Scopriamo di più sul film!

LA STORIA VERA Teona Mitevska si è ispirata ad una storia vera per realizzare il film. Il lancio della croce in acqua, tradizione tipica dei paesi ortodossi, è una cerimonia riservata esclusivamente agli uomini e si svolge ogni anno il 19 Gennaio. Nel 2014 a a Štip, in Macedonia, a recuperare la croce è stata una donna, ed il suo gesto è stato considerato oltraggioso dalla comunità locale.

LA STORIA DI PETRUNYA Disillusa dalla vita e senza un lavoro, la giovane Petrunya si ritrova per caso nel mezzo di un’affollata cerimonia religiosa riservata agli uomini: una croce di legno viene lanciata nel fiume e chi la recupera avrà un anno di felicità e prosperità. Con aria di sfida, anche Petrunya si getta in acqua, riuscendo a prendere la croce per prima, nello scandalo generale: mai a una donna era stato permesso di partecipare all’evento e tanto meno di vincere. Tutto il paese sembra unito nel chiederle di restituire la croce, con le buone o con le cattive, ma Petrunya è decisa a non arrendersi e a tenerla con sé a ogni costo…

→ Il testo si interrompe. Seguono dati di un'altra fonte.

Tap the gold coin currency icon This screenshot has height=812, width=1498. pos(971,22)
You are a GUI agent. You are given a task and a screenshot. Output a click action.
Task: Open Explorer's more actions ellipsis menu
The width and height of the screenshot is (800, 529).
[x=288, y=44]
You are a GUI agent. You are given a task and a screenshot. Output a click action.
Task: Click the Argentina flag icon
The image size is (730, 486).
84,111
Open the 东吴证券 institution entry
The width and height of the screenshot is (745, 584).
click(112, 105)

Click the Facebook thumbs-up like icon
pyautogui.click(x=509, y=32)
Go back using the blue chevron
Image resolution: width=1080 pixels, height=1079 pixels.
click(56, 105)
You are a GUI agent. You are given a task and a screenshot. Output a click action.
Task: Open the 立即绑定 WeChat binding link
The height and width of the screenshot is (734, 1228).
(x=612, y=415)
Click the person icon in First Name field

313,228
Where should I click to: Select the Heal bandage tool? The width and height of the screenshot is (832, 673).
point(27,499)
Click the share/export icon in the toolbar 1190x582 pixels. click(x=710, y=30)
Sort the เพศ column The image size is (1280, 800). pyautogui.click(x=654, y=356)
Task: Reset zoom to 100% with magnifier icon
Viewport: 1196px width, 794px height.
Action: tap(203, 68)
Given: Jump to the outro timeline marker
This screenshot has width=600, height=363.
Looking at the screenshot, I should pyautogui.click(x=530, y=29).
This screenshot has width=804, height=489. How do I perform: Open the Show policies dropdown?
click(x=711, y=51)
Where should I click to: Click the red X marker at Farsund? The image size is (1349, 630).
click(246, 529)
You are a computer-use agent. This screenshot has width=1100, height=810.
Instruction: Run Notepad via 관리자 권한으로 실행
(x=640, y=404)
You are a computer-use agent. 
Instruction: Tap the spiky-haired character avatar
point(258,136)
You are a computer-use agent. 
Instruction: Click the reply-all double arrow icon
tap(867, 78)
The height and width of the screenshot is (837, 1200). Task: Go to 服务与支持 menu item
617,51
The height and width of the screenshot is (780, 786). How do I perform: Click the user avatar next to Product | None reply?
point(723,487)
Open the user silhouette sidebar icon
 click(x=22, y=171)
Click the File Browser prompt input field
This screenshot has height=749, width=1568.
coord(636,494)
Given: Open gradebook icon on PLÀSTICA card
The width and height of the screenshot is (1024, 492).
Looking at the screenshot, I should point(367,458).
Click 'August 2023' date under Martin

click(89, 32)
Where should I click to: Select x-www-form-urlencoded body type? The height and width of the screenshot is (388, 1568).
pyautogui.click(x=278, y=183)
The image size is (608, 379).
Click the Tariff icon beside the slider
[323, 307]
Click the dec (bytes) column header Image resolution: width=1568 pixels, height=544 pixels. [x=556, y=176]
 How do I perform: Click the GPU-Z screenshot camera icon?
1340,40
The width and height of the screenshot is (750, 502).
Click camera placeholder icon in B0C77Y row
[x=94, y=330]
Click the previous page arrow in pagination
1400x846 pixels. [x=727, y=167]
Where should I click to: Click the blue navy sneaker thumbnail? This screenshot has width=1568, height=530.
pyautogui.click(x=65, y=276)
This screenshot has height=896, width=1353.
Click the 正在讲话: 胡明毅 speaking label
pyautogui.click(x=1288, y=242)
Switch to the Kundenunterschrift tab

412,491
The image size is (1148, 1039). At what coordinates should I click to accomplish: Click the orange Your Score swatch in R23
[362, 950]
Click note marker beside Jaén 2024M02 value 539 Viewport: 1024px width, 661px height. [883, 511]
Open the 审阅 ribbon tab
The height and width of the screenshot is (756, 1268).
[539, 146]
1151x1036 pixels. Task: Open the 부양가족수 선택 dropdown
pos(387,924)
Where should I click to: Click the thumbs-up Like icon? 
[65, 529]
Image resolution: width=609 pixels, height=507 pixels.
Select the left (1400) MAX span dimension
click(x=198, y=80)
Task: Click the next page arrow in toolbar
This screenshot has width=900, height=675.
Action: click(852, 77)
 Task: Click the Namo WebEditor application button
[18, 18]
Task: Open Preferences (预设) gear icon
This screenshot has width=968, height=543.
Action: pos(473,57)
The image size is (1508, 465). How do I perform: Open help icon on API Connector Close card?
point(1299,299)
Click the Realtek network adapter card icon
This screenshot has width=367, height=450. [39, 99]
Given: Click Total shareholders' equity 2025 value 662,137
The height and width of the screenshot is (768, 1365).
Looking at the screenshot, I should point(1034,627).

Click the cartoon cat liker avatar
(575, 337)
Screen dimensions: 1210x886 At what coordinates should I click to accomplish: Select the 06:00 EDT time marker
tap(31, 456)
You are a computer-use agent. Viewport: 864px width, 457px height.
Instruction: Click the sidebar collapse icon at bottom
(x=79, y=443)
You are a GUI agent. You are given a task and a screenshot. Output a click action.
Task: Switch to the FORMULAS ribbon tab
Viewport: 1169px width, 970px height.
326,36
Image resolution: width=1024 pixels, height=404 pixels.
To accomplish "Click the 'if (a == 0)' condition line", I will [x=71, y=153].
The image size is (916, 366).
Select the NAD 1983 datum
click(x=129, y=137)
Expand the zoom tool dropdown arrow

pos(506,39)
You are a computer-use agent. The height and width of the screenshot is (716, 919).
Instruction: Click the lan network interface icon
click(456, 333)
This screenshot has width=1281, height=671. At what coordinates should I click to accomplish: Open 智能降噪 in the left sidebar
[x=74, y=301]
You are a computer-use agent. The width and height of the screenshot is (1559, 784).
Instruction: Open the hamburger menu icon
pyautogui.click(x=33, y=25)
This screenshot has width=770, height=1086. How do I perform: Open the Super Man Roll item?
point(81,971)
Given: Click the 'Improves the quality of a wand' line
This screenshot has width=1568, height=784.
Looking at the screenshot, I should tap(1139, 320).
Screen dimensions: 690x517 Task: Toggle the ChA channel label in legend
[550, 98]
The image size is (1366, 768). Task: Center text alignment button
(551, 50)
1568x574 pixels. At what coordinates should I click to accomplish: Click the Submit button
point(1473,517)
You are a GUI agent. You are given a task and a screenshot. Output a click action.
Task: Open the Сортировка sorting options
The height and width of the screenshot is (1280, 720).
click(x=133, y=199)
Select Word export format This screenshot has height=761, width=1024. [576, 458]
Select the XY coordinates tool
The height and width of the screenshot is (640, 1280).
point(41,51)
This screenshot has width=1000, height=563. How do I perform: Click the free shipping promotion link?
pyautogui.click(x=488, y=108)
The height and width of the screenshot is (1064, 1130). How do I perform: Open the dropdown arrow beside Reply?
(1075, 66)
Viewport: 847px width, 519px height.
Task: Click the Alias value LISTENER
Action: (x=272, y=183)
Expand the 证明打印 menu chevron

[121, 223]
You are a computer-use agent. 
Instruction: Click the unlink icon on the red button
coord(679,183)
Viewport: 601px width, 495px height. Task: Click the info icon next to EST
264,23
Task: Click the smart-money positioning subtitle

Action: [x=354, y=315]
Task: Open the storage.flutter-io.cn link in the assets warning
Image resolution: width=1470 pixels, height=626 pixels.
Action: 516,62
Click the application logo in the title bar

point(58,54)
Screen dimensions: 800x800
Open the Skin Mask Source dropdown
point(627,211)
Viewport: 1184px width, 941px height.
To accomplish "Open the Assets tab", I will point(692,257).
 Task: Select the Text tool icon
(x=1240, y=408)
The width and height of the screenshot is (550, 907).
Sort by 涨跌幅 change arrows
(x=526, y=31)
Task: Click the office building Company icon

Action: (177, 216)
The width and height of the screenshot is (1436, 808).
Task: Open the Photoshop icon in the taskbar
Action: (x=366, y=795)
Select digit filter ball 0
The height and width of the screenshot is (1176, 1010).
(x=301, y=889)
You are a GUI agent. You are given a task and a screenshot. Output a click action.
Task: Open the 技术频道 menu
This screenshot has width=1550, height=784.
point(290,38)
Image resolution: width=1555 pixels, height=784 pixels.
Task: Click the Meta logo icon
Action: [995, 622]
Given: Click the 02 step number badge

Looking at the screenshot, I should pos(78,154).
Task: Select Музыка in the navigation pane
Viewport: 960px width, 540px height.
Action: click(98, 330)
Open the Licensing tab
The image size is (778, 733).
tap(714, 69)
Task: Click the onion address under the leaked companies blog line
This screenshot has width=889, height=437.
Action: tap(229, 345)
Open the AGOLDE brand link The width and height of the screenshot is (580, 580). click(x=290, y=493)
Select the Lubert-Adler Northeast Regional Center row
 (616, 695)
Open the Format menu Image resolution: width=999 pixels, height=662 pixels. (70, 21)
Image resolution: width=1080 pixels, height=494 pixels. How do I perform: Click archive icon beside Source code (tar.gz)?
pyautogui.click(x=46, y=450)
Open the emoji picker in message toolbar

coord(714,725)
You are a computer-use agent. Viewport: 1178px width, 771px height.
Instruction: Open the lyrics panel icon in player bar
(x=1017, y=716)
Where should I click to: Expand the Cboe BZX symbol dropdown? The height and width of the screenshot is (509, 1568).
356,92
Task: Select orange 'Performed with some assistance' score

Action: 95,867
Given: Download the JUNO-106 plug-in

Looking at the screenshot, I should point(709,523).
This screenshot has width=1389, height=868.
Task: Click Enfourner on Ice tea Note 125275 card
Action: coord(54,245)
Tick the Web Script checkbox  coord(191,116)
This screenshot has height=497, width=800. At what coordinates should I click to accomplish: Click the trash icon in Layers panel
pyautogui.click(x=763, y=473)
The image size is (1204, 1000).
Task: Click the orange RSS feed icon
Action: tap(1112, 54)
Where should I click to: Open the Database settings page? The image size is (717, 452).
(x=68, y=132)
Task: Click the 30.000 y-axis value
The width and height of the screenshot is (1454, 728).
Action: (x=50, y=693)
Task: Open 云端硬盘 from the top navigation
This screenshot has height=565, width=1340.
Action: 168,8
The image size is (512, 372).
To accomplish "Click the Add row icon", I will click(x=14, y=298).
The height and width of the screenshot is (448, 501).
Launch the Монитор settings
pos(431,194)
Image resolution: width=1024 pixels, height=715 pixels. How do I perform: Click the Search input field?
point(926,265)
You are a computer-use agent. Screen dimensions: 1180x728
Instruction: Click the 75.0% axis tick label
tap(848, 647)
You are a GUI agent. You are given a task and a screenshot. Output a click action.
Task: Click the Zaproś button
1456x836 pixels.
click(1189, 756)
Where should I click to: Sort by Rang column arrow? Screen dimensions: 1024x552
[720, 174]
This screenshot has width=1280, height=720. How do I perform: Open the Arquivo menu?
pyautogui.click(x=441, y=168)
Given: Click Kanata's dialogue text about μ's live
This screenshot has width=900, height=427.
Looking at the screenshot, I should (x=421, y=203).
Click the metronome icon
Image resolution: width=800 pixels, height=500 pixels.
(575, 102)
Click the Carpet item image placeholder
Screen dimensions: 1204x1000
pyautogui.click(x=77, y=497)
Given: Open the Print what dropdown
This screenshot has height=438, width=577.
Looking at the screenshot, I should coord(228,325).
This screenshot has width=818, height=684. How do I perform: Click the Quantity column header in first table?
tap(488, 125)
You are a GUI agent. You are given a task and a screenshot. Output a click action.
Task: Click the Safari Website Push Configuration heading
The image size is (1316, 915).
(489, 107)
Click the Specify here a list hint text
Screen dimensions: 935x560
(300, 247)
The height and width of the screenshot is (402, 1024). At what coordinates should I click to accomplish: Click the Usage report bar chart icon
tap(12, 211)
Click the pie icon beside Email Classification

TEONA STRUGAR MITEVSKA – LA REGISTA

Nata a Skopje, in Macedonia del Nord, da una famiglia di artisti, Teona Mitevska inizia a lavorare nello spettacolo fin da bambina. Dopo il Master in Fine Arts alla Tisch School of Arts di New York realizza il suo primo cortometraggio, Veta, premiato al Festival di Berlino nel 2002. Esordisce nel lungometraggio con How I Killed a Saint (Kako ubiv svetec, 2004) che andrà in concorso al Festival di Rotterdam. Questo film è prodotto dalla Sisters and Brother Mitevski, la casa di produzione che ha fondato insieme alla sorella Labina (che in Petrunya trovate nel ruolo della giornalista televisiva) e al fratello Vuk, scenografo. Oltre a tutti i film della regista, la compagnia ha coprodotto negli ultimi anni titoli acclamati in tutto il mondo come Sieranevada di Cristi Puiu e L’albero dei frutti selvatici di Nuri Bilge Ceylan. ( li trovate entrambi in DVD nel nostro catalogo). Dopo When the Day Had No Name (2017), in concorso a Berlino nella sezione Panorama, Dio è donna e si chiama Petrunya è il primo film di Teona che entra nel concorso principale del festival, ricevendo un’accoglienza entusiastica da parte di pubblico e critica e ottenendo il Guild Film Prize assegnato dai cinema tedeschi e il Premio della Giuria Ecumenica. Teona ha dichiarato, a proposito del film:

“In molti mi chiedono se è un film femminista, ma ogni film con un personaggio femminile fuori dagli schemi e dai ruoli consueti è un film femminista. È difficile per me anche immaginare di essere una donna e non essere femminista, non fare propri cioè dei principi necessari di giustizia e uguaglianza. Petrunya è un simbolo di modernità che si oppone a ben due poteri consolidati, la Chiesa e lo Stato. È un personaggio che cambia nel corso del film ed è la sua sete di giustizia a farle mettere da parte l’umiltà inziale e trasformarla in ciò che realmente è: una donna consapevole dei propri diritti che incarna la forza del cambiamento.”

ZORICA NUSHEVAPETRUNYA

Nata a Delčevo, nella Macedonia del Nord, si appassiona al teatro fin da giovanissima. Nel 2007 si diploma alla Scuola d’Arte Drammatica di Skopje, specializzandosi fin da subito in ruoli comici. Oggi è una delle più conosciute attrici comiche macedoni e Dio è donna e si chiama Petrunya rappresenta il suo debutto sul grande schermo. L’attrice ha dichiarato: “La cosa più importante per Teona era l’autenticità, l’immediatezza e la spontaneità. In questo senso, sono molto consapevole degli stereotipi che circolano nelle piccole città, dove sono cresciuta anch’io, e so cosa vuol dire essere poveri e vivere con i genitori. Quando c’è da prendere una decisione, spesso le donne neanche hanno diritto a un’opinione. Da piccola non capisci certi meccanismi, che diventano quasi inconsci, ma quello è il posto nel tuo cuore dove puoi riscoprire la ribelle che è in te e riuscire a connetterti con Petrunya”.